Assim, se a modulação vale para decisões passadas em julgado, por que não igualmente valeria para decisões provisórias com ar de definitiva, que se alongam anos a fio no tempo? Apenas por não haver transitado em julgado? Por não ter ato declaratório de dispensa a respeito? Por que o judiciário pode vacilar sua jurisprudência em detrimento da segurança jurídica e cujo risco deve ser assumido inteiramente pelo contribuinte?
É que, o contribuinte nesse contexto de litigância de massa, normalmente cede ao modismo e embarga na justa expectativa de conseguir provimento que o livre do pagamento de dita exação. E não sem razão, pois muitas das vezes o faz amparado por decisões do próprio Superior Tribunal de Justiça ou do Supremo Tribunal Federal. Todavia, em seguida, por circunstâncias próprias do sistema judicial, a decisão é reformada. Isso sem falar na hipótese na qual essa reforma decorre de alteração judicial a incidir sobre decisão judicial passada em julgado, o que acaba por ensejar ação rescisória nos termos do artigo 492, ou em última instância a própria não homologação de pedido de compensação que já pendia de análise há alguns anos, embasada em decisão transitada em julgado, cujo entendimento foi alterado alguns anos depois em período anterior aos cinco anos previstos para homologação por parte da fazenda.
Pois bem, será que essa discussão de fato se eternizará nos tribunais? Precisamos de uma mudança legislativa para encarar esses problemas? Eis as cenas dos próximos capítulos jurisdicionais. Capítulos estes, que a se pensar em uma relação mais equilibrada, terão que enfrentar a questão sobressalente à presente discussão, a saber, até que ponto uma decisão judicial poderá, ainda que não definitiva, influenciar pedidos de compensação e execuções fiscais em trâmite?
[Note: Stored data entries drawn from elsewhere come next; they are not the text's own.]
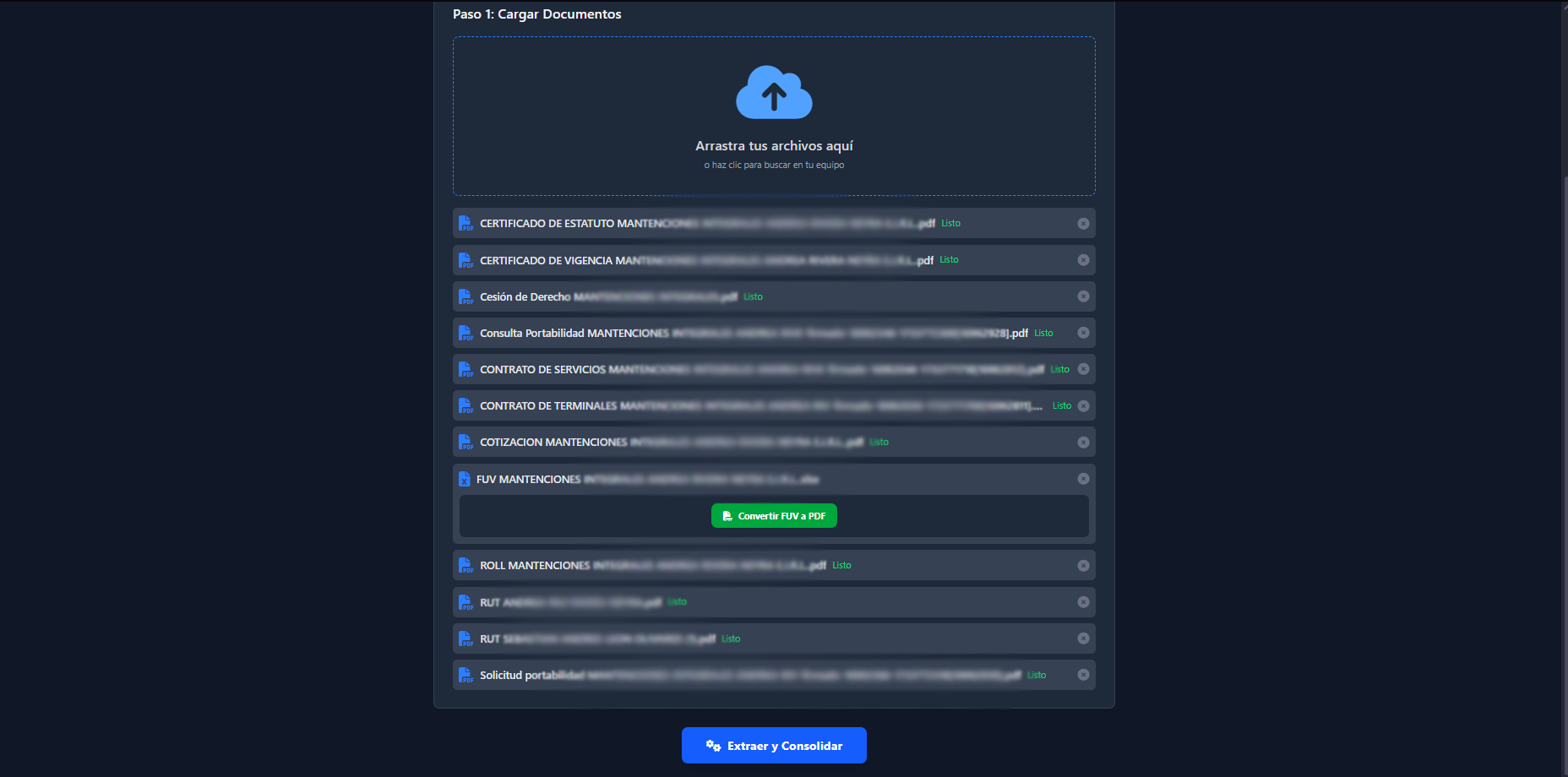Click the Arrastra tus archivos aquí dropzone

774,146
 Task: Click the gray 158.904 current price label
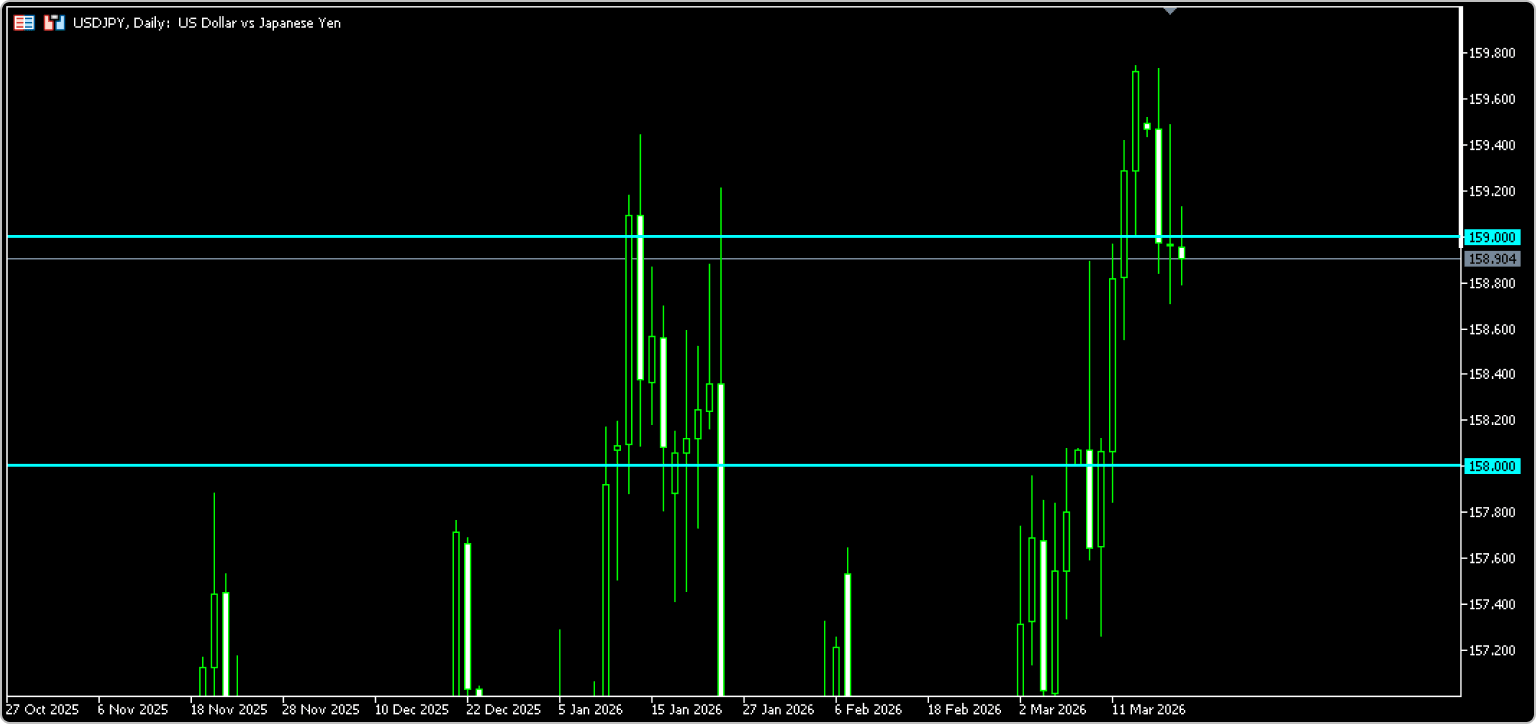tap(1492, 259)
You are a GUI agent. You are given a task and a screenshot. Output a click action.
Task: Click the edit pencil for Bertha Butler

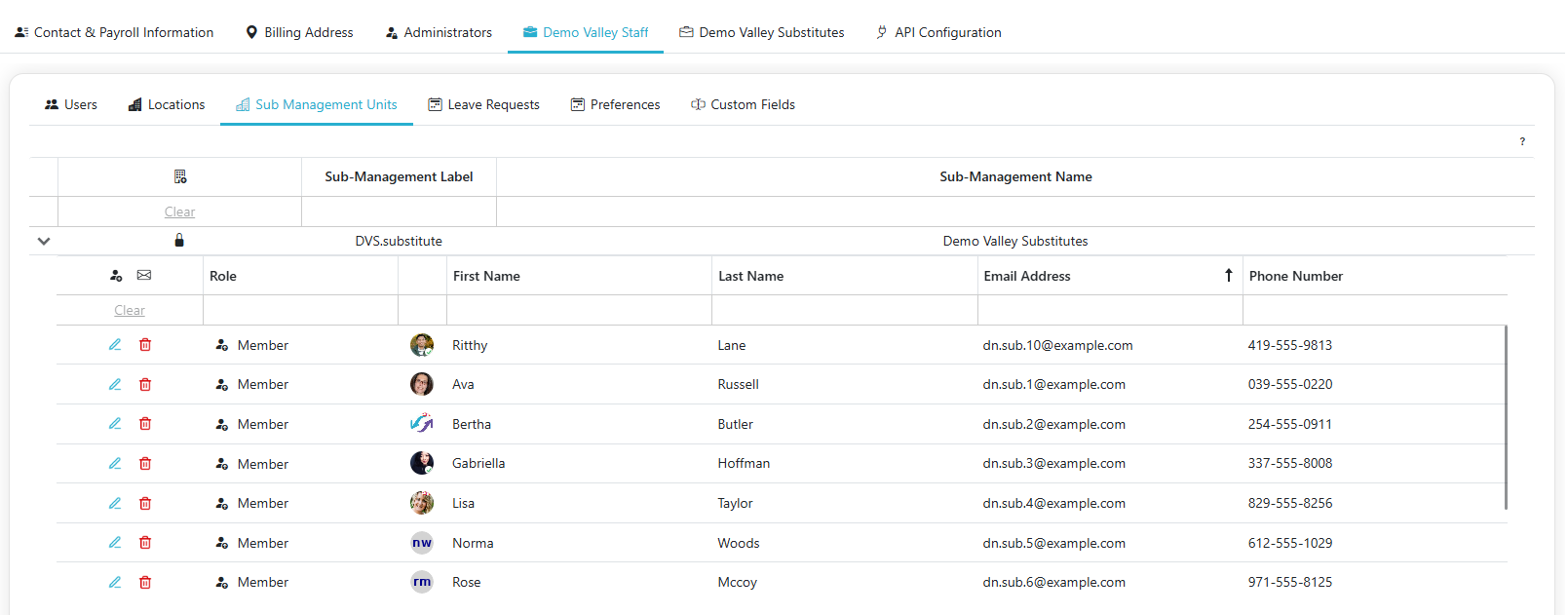click(115, 424)
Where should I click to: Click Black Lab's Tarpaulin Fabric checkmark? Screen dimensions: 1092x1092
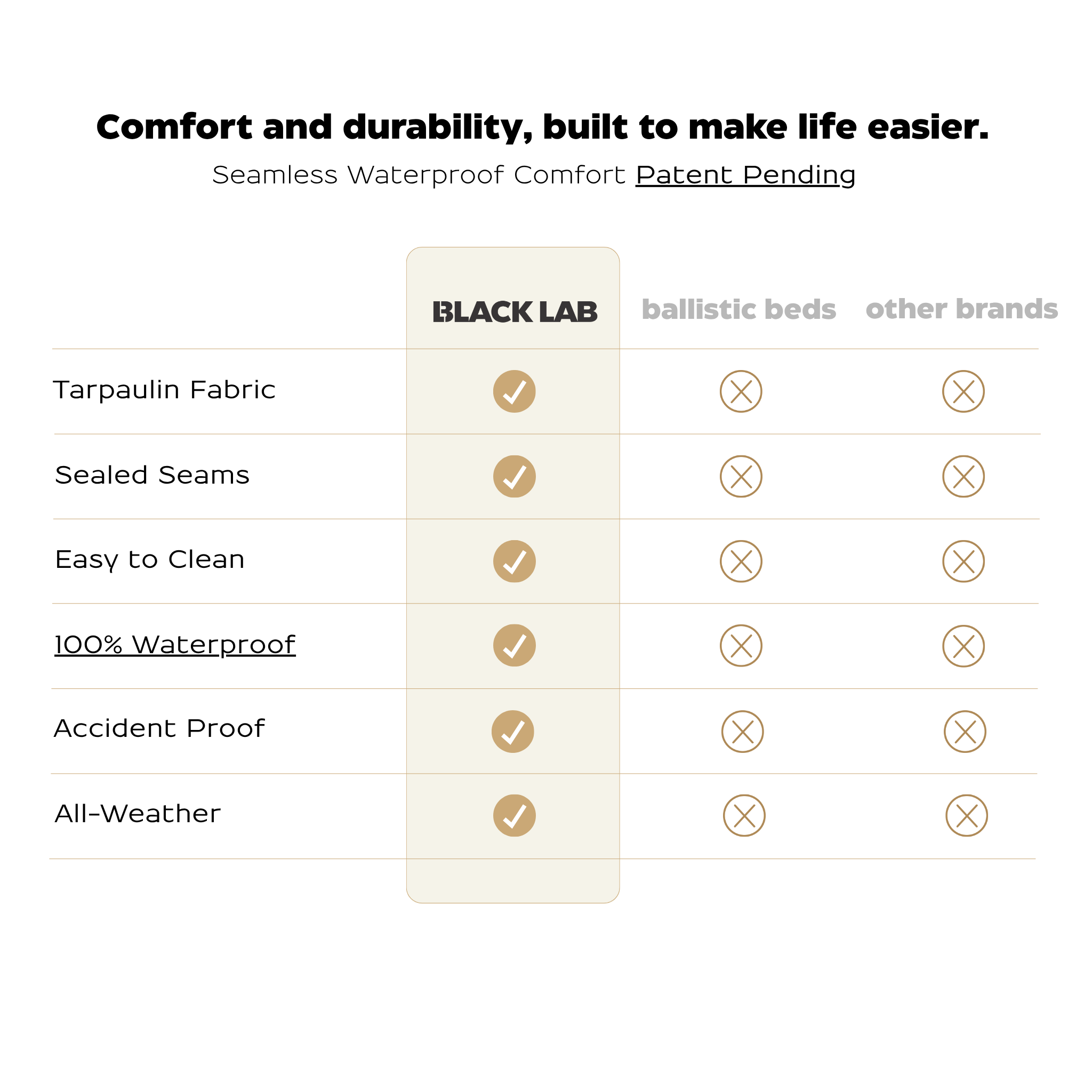click(x=515, y=391)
Autor: Ricson Moreira Coelho da Silva é mestre em Direito do Estado pela Faculdade de Direito da USP, especialista em Direito Constitucional pela PUC-SP e em Administração Pública pela FGV. Graduado em Direito pela UFPE, professor da Unieuro-DF e da ESAF e procurador da Fazenda Nacional, com atuação nos tribunais superiores em Brasília.